Further, the terminal 10 may also include a display assembly 14. The display component 14 may be a Light Emitting Diode (LED) display, a liquid crystal display, a touch-sensitive liquid crystal display, an Organic Light-Emitting Diode (OLED) touch panel, or the like. The display component 14 may also be referred to as a display device or display unit, as appropriate, for displaying information processed in the terminal 10 and for displaying a visual user interface, among other things.

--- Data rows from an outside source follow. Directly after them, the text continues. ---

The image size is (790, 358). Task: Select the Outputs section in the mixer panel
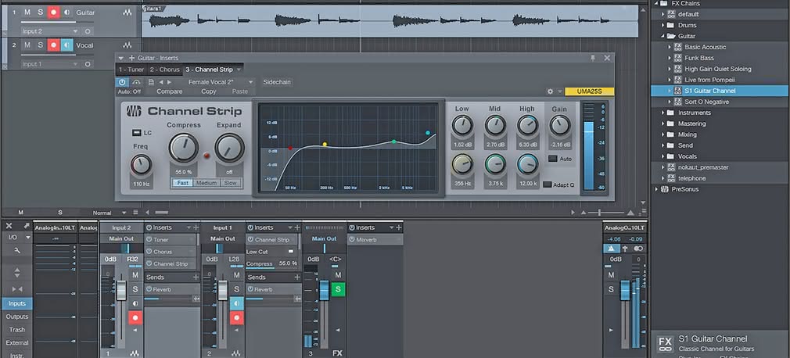(17, 316)
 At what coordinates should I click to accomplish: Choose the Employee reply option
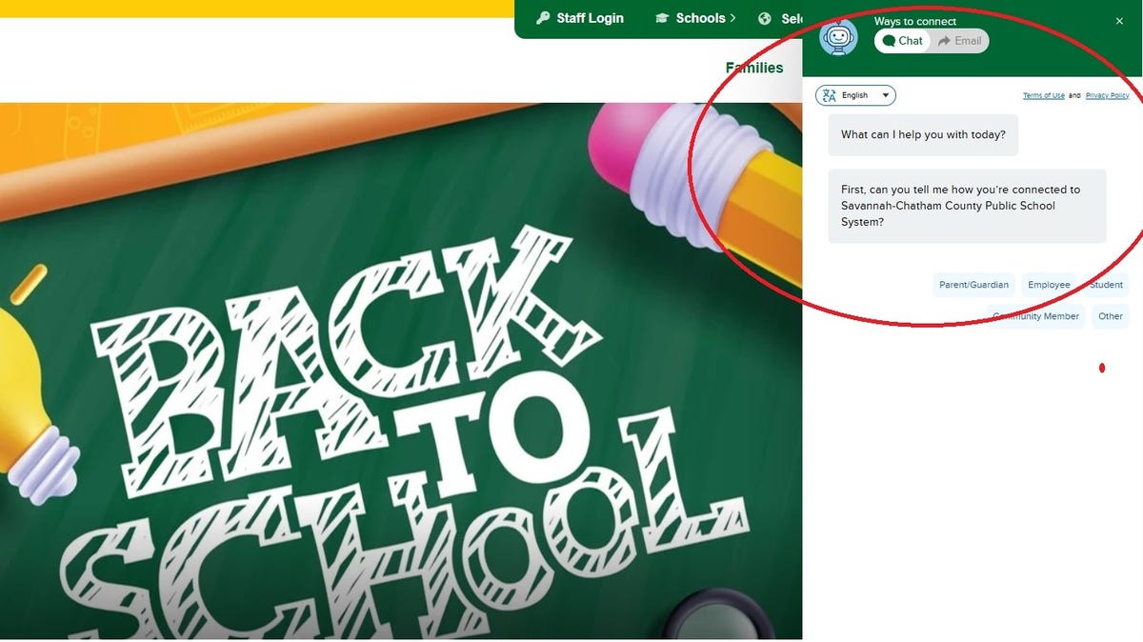tap(1049, 285)
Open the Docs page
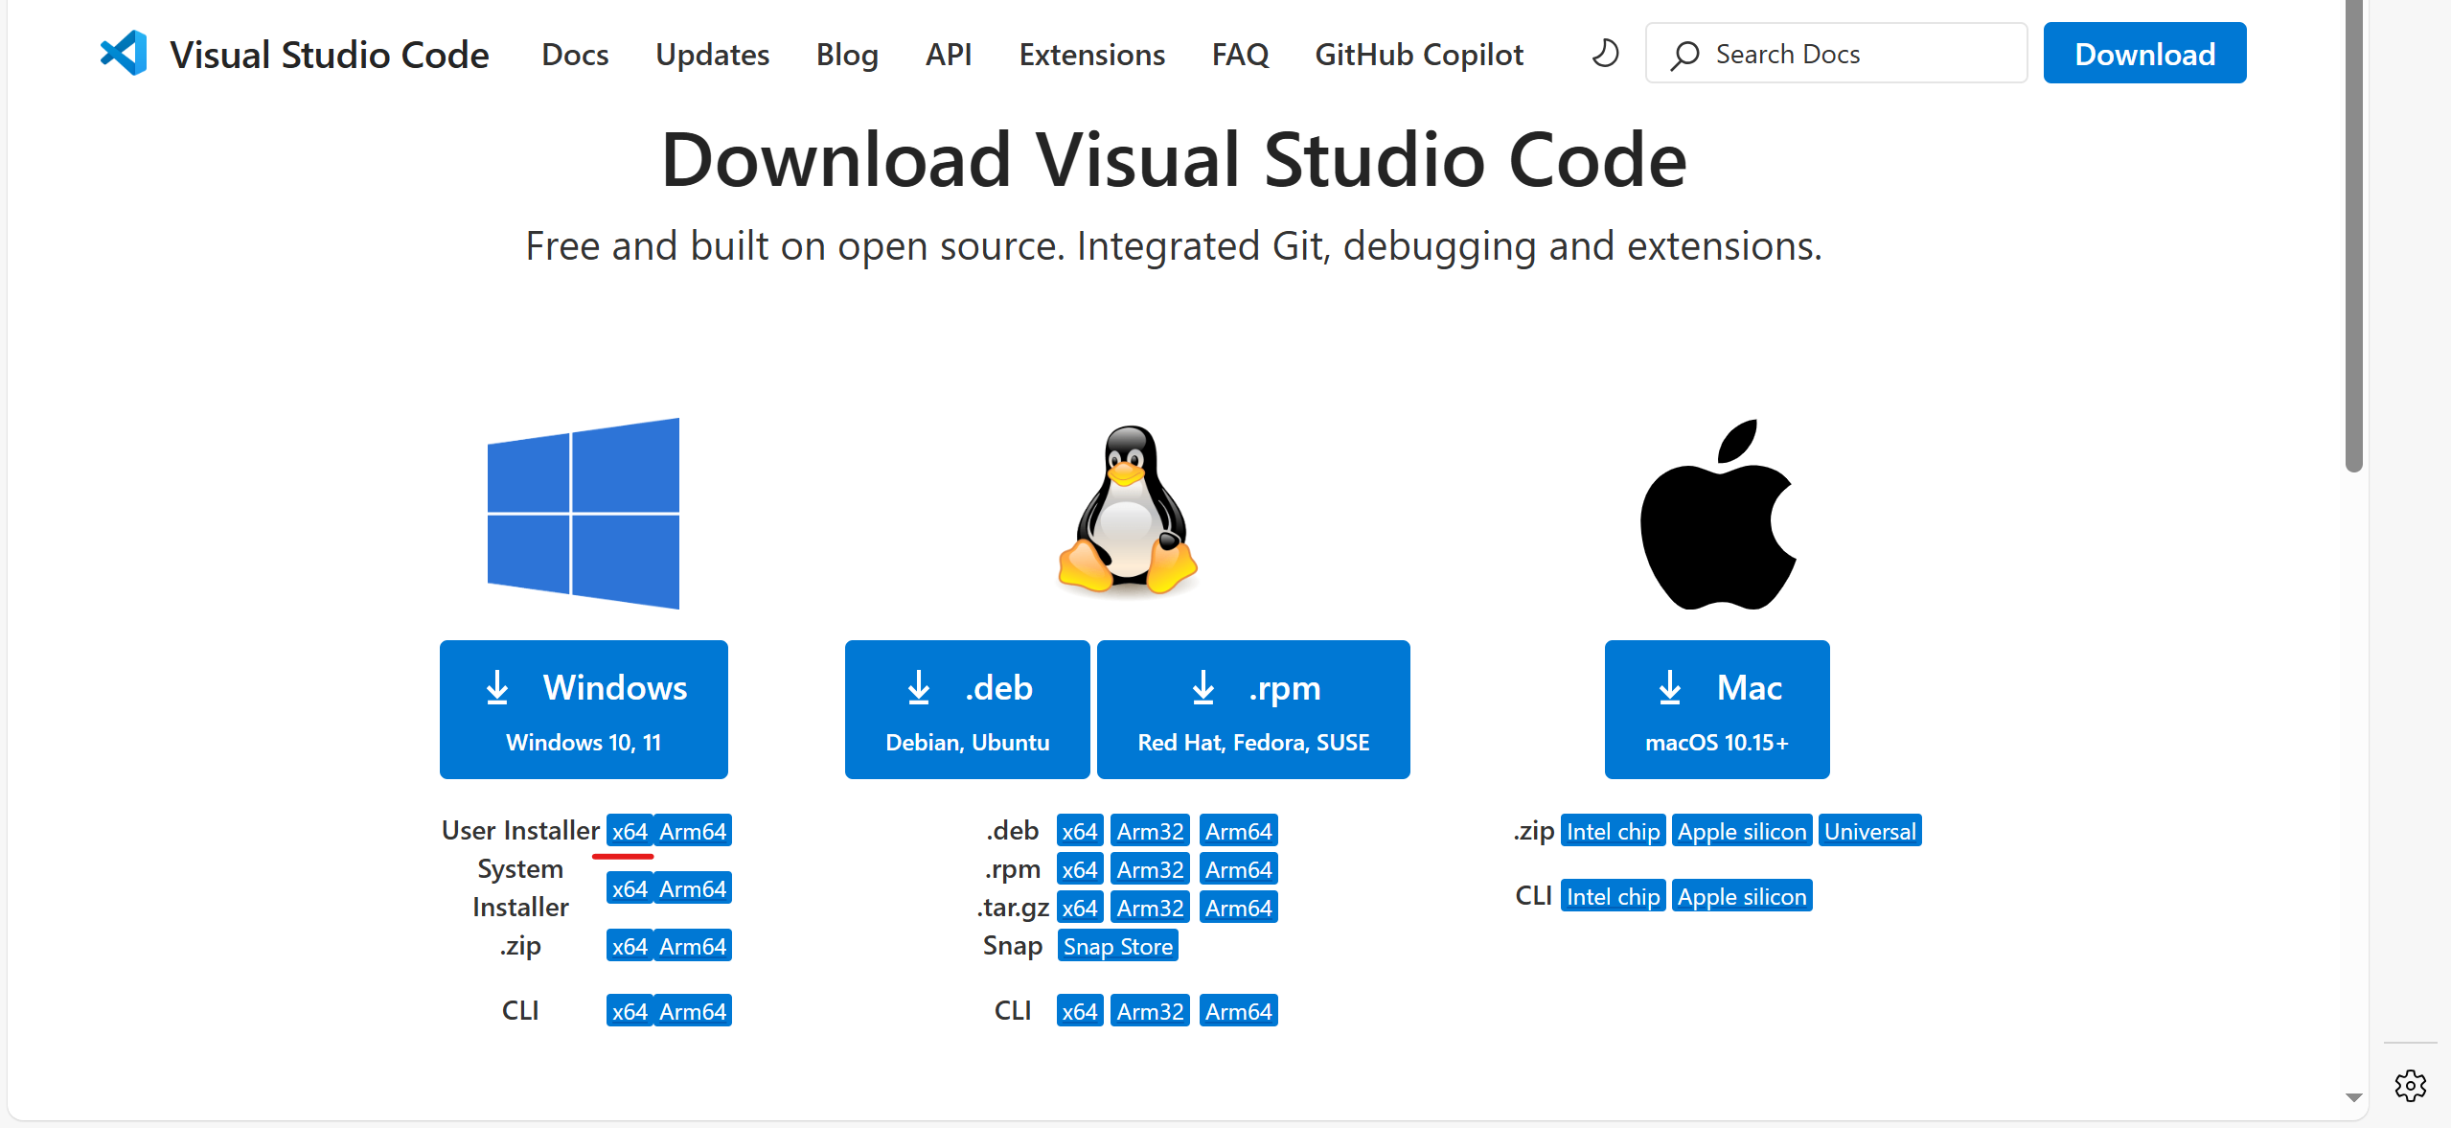The height and width of the screenshot is (1128, 2451). 575,55
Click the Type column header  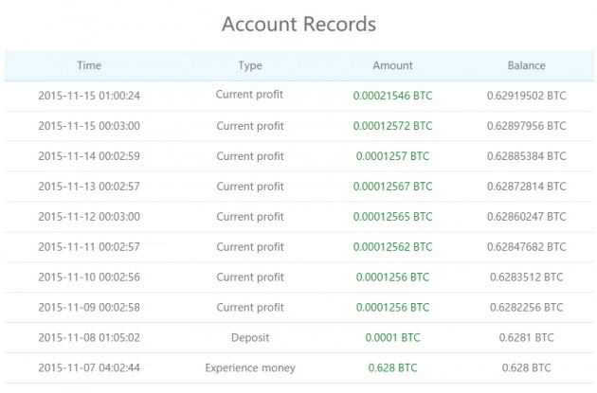[250, 65]
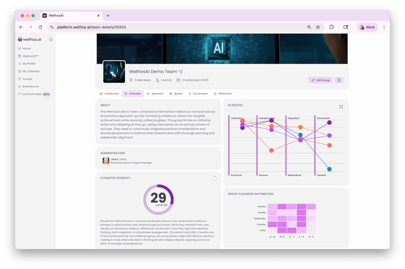Image resolution: width=405 pixels, height=269 pixels.
Task: Open the Documents tab
Action: coord(198,94)
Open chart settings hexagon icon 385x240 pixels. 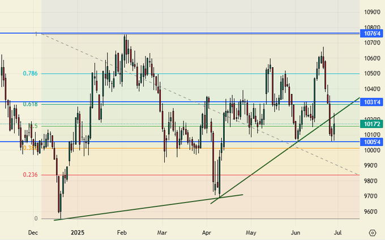[x=373, y=233]

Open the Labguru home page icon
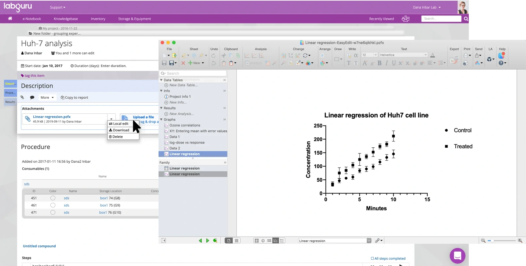[x=10, y=19]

Further, the terminal 10 may also include a communication component 15. The communication component 15 may optionally include a wired communication component and/or a wireless communication component, such as a WI-FI communication component, a bluetooth communication component, etc., typically used to establish a communication connection between the terminal 10 and other intelligent control devices.
The processor 12 may be, in some embodiments, a Central Processing Unit (CPU), controller, microcontroller, microprocessor or other data Processing chip for executing program codes stored in the computer-readable storage medium 11 or Processing data. Specifically, the processor 12 executes a processing program of multi-source heterogeneous data to control the terminal 10 to implement the training method of the image classification model.
It is to be understood that fig. 5 only shows the terminal 10 with the components 11-15 and the training method for implementing the image classification model, and that those skilled in the art will appreciate that the structure shown in fig. 5 does not constitute a limitation of the terminal 10 and may include fewer or more components than those shown, or some components may be combined, or a different arrangement of components.
It will be apparent to those skilled in the art that various changes and modifications may be made in the present invention without departing from the spirit and scope of the invention. Thus, insofar as these modifications and variations of the invention fall within the scope of the claims of the invention and their equivalents, the invention is intended to include these modifications and variations.
The above-mentioned embodiments are only examples of the present invention, which should not be construed as limiting the scope of the present invention, and therefore, the present invention is not limited by the claims.